3. A method of preparing liposomes comprising:

(a) providing a dry liposome-forming lipid or a dry mixture comprising a liposome-forming lipid; (b) dissolving the liposome-forming lipid or said mixture comprising a liposome-forming lipid with a protic organic solvent to form a solution or dispersion of said lipid;

(c) adding the solution or dispersion to ions containing aqueous solution to form a liposome suspension wherein the liposomes are capable of encapsulating an agent at a ratio between the agent and the liposome forming lipid of greater than 1.0; the method being characterized in that one or more of the following steps are excluded: drying the solution or dispersion to form a dry lipid film; down-sizing liposomes in said liposome suspension to form small unilamellar vesicles (SUV).

4. A method of preparing agent-carrying liposome, the method comprising: (i) providing a liposome suspension by the method of any one of Claims 1 to 3; and

(ii) incubating said liposome suspension with a solution comprising said agent to form agent-carrying liposomes, wherein said agent-carrying liposomes comprise a mole/mole ratio between said agent and said liposome-forming lipid of greater than 1.0.

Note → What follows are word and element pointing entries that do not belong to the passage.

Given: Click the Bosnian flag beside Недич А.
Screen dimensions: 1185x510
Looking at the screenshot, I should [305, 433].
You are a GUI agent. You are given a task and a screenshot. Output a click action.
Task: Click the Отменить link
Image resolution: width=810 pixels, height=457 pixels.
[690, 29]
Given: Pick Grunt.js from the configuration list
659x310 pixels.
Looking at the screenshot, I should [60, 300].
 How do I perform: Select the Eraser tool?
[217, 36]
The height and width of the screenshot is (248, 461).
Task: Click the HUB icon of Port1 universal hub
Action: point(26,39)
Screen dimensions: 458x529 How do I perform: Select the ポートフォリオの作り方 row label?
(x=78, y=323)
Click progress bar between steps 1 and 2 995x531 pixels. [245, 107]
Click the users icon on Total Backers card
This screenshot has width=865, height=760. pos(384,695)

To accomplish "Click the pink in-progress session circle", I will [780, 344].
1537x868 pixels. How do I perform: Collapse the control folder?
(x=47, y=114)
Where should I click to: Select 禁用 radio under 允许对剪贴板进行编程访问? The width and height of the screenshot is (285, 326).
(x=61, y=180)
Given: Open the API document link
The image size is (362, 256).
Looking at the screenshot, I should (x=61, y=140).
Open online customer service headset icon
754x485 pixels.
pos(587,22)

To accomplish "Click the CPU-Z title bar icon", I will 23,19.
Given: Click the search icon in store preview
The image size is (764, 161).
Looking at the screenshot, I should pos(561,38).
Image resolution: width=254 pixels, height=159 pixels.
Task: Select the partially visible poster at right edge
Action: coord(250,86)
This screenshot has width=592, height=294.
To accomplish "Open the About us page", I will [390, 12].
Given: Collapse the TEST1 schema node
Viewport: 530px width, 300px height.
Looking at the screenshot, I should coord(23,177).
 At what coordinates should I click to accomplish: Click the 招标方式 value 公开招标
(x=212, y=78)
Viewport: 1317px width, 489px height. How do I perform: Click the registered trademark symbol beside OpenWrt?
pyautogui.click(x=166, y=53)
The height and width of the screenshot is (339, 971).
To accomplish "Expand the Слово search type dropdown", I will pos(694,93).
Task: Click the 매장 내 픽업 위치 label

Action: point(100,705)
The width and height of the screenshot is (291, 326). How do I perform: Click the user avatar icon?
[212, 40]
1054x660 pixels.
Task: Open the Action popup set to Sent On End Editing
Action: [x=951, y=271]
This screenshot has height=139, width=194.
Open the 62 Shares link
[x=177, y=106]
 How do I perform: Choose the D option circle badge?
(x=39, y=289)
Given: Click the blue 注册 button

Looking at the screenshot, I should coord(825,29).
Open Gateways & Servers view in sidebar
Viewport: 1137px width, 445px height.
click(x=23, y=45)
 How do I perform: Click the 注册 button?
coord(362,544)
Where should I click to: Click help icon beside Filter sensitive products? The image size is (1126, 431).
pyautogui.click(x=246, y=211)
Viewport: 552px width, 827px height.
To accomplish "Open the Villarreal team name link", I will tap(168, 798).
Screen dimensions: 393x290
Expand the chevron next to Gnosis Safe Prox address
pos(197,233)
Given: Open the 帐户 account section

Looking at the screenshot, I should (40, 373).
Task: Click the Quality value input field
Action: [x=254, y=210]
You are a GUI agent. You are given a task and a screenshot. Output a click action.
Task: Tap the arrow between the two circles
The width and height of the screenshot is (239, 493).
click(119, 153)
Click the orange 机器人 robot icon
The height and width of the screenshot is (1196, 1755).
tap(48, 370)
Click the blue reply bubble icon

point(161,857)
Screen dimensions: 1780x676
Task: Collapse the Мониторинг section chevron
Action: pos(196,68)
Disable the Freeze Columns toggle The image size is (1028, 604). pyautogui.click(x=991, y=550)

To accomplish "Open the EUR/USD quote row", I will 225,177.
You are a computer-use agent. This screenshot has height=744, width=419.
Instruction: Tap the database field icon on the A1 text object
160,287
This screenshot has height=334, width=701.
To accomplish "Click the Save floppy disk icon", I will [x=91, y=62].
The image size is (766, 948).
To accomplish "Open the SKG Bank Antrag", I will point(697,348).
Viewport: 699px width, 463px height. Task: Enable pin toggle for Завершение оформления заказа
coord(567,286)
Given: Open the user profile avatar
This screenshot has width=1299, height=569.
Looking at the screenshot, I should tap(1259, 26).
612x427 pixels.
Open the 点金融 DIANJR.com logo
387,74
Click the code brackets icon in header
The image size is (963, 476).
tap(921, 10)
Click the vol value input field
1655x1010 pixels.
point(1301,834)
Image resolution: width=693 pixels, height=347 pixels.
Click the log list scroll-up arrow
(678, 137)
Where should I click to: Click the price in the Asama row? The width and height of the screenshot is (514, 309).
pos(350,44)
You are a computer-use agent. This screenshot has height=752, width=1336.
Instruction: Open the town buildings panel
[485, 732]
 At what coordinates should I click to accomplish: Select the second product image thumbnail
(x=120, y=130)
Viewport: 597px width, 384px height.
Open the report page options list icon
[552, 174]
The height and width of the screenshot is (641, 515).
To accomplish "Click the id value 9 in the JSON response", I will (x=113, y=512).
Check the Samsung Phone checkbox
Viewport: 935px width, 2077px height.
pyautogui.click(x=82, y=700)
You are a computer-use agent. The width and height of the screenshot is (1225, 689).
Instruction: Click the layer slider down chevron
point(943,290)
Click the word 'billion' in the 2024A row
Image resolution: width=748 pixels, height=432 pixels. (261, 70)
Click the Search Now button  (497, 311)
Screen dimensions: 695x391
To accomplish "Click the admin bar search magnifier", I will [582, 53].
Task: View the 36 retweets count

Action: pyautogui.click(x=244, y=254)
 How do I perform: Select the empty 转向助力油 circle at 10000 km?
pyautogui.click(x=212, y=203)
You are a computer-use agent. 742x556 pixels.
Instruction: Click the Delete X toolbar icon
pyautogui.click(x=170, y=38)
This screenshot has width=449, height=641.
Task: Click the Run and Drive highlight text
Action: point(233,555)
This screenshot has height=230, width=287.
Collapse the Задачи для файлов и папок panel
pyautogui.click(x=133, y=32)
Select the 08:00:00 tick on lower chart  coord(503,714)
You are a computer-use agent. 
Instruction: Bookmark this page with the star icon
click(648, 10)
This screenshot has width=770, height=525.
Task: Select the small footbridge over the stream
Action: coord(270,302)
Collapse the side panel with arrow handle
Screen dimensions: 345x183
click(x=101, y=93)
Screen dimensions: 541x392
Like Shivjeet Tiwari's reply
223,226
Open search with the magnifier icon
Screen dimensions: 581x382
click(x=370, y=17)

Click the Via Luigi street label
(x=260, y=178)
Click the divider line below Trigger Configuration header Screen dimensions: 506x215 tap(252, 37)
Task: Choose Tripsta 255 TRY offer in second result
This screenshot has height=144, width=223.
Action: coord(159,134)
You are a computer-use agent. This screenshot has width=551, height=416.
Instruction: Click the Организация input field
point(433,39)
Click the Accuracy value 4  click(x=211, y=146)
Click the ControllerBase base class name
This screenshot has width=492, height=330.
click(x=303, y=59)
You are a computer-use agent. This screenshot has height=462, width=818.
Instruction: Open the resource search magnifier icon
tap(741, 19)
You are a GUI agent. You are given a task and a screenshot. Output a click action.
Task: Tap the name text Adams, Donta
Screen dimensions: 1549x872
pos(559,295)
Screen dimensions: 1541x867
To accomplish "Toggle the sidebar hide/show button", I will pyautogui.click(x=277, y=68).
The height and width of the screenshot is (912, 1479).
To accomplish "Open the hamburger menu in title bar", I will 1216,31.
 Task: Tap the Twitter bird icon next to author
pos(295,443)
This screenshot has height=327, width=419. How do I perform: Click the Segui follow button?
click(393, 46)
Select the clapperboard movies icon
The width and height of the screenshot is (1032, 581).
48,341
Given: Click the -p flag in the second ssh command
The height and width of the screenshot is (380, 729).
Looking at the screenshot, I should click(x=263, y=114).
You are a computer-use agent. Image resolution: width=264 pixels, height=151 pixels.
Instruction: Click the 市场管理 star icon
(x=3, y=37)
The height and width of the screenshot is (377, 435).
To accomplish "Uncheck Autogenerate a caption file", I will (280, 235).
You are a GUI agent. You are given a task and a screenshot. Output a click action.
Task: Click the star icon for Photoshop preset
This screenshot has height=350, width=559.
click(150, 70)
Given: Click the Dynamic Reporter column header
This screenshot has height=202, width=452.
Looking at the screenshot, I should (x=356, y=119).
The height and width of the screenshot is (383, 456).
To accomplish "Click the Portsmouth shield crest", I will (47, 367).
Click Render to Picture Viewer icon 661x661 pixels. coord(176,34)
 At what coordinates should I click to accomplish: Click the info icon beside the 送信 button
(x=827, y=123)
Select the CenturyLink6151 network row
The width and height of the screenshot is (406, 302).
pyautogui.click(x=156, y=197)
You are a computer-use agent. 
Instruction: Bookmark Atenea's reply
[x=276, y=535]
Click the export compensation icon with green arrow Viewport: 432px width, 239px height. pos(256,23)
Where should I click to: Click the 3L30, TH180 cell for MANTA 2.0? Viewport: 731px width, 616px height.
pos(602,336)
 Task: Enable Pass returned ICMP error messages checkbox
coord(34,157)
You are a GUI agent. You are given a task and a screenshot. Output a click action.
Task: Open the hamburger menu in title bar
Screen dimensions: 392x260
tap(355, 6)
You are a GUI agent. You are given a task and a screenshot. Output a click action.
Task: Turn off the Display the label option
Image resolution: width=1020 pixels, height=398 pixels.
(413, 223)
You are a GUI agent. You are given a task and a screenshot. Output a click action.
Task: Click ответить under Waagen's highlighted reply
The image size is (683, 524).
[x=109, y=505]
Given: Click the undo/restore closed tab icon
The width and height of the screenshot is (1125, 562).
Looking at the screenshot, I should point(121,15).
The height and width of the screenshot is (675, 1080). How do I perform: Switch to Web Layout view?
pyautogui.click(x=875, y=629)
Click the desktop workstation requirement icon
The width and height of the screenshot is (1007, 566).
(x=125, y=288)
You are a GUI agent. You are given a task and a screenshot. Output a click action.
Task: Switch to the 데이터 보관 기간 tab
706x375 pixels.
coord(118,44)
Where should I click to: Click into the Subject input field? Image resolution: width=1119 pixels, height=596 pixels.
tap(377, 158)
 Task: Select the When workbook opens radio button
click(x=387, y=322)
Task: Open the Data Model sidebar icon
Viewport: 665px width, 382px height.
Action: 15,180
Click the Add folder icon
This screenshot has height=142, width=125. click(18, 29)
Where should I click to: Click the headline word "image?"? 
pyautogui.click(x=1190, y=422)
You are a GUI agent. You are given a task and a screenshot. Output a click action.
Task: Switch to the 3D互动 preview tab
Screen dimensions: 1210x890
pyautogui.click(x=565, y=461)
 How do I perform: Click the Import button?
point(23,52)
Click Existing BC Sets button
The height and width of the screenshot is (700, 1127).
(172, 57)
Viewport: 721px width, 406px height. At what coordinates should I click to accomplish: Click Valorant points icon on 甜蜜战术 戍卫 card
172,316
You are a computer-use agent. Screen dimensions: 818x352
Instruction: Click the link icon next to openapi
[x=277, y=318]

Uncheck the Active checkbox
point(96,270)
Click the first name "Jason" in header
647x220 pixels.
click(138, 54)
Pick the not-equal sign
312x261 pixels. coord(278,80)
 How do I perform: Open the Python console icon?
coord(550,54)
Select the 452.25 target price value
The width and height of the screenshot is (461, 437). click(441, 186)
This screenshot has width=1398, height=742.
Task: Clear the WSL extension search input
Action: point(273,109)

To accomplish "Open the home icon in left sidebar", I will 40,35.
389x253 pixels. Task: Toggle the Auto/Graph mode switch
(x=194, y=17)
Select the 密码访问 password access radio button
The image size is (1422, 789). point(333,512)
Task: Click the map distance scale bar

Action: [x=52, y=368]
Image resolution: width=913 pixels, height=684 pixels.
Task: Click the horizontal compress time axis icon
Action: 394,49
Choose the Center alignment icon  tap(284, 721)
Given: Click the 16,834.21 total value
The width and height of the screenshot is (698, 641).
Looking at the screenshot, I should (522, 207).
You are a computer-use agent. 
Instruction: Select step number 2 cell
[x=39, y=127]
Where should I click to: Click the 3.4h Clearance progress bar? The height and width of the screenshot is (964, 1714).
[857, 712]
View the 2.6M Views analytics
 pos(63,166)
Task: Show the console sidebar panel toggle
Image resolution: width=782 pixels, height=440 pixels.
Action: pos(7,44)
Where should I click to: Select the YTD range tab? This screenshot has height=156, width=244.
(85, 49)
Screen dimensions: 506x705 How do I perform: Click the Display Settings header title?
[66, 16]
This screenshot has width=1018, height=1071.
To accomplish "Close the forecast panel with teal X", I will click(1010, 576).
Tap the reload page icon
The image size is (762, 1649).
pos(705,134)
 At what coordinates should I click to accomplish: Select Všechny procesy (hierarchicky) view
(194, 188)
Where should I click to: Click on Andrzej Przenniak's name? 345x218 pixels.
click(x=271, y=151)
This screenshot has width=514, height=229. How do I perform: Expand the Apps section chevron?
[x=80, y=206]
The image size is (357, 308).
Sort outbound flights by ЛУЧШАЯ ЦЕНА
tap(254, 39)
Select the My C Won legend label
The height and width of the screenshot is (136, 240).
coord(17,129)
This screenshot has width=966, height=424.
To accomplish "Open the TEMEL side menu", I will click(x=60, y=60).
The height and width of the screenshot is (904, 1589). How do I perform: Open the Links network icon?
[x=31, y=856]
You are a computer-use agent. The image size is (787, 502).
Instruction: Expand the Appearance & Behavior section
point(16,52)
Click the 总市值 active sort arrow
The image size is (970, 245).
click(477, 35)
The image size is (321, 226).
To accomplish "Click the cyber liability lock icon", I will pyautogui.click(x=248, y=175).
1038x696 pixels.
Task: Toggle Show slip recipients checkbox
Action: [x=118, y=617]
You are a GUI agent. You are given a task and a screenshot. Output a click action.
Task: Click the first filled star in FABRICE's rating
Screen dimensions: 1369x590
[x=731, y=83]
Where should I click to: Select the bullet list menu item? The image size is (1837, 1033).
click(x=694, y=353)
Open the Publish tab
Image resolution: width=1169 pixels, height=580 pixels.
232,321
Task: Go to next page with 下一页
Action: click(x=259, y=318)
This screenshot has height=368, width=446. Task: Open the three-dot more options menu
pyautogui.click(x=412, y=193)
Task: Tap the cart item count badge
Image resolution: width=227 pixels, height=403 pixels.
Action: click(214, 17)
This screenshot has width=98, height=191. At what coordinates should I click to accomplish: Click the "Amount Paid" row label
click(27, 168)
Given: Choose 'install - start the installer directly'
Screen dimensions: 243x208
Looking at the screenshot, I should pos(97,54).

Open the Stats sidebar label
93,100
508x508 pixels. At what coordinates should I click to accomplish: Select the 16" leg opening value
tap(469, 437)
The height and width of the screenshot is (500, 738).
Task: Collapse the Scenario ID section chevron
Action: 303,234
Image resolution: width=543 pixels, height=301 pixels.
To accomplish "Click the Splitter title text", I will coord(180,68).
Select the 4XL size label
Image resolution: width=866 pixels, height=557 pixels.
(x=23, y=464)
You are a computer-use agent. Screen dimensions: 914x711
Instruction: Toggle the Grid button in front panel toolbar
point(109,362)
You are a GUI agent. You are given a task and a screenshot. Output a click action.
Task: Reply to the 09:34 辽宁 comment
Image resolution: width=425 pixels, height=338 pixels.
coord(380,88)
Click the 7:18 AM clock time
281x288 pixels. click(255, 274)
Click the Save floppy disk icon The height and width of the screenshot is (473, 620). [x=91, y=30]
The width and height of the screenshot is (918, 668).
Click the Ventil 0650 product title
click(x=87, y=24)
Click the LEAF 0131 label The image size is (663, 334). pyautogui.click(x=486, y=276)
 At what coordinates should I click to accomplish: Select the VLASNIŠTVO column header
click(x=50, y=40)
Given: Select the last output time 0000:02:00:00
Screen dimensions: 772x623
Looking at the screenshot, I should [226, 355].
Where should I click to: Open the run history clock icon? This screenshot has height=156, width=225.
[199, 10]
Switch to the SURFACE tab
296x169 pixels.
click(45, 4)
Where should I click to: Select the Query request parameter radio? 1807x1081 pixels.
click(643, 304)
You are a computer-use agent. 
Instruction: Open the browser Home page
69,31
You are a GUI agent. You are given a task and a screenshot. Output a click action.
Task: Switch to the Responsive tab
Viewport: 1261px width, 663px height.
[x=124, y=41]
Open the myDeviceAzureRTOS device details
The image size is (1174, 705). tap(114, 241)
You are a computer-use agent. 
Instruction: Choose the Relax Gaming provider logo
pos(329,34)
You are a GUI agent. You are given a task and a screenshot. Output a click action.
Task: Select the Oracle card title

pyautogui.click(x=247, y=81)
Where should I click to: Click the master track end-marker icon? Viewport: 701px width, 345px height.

5. The method of any one of Claims 1 to 4, wherein said liposome suspension comprises multilamellar vesicles (MLV).

6. The method of any one of Claims 1 to 5, wherein said liposome-forming lipid is a phospholipid.

7. The method of any one of Claims 1 to 6, wherein said dry mixture comprises cholesterol.

8. The method of any one of Claims 1 to 7, wherein said protic organic solvent is miscible in water.

9. The method of Claim 8, wherein said organic solvent is selected from ethanol, methanol or tertiary butanol.

10. The method of any one of Claims 1 to 9, wherein said solution or suspension of said liposome-forming lipid comprises a lipid concentration of at least 2OmM.

11. The method of Claim 10, wherein said lipid concentration is between about 30 mM and about 100 mM.

12. The method of any one of Claims 1 to 11, comprising at least one freezing and thawing (F&T) cycle of the liposome suspension to obtain large multivesicular vesicles

(LMVV).

13. The method of any one of Claims 2 to 12, wherein said agent-to-lipid ratio is equal to or above 1.8.

14. The method of any one of Claims 6 to 13, wherein said phospholipid is hydrogenated soy phosphatidylcholines (HSPC).

15. The method of any one of Claims 1 to 14, wherein said agent is a weak amphiphatic base or a weak amphiphatic acid.

16. The method of any one of Claims 2 to 15, wherein said incubation of the weak amphiphatic base is with liposomes having a low inter liposomal/high intra liposomal trans-membrane pH or ion gradient.

17. The method of Claim 16, wherein said liposomes have a low inter liposomal/high intra liposomal trans-membrane ammonium salt gradient.

18. The method of any one of Claims 2 to 15, wherein said incubation of the weak amphiphatic acid is with liposomes having a high inter liposomal/low intra liposomal trans-membrane pH or ion gradient.

19. The method of Claim 18, wherein said liposomes have a high inter liposomal/low intra liposomal trans-membrane acetate salt gradient.

20. A pharmaceutical composition comprising a physiologically acceptable carrier and agent carrying liposomes prepared by the method of any one of Claims 2 to 19.

21. A method of treating a subject comprising providing said subject with an amount of agent carrying liposomes prepared by the method of any one of Claims 2 to 20.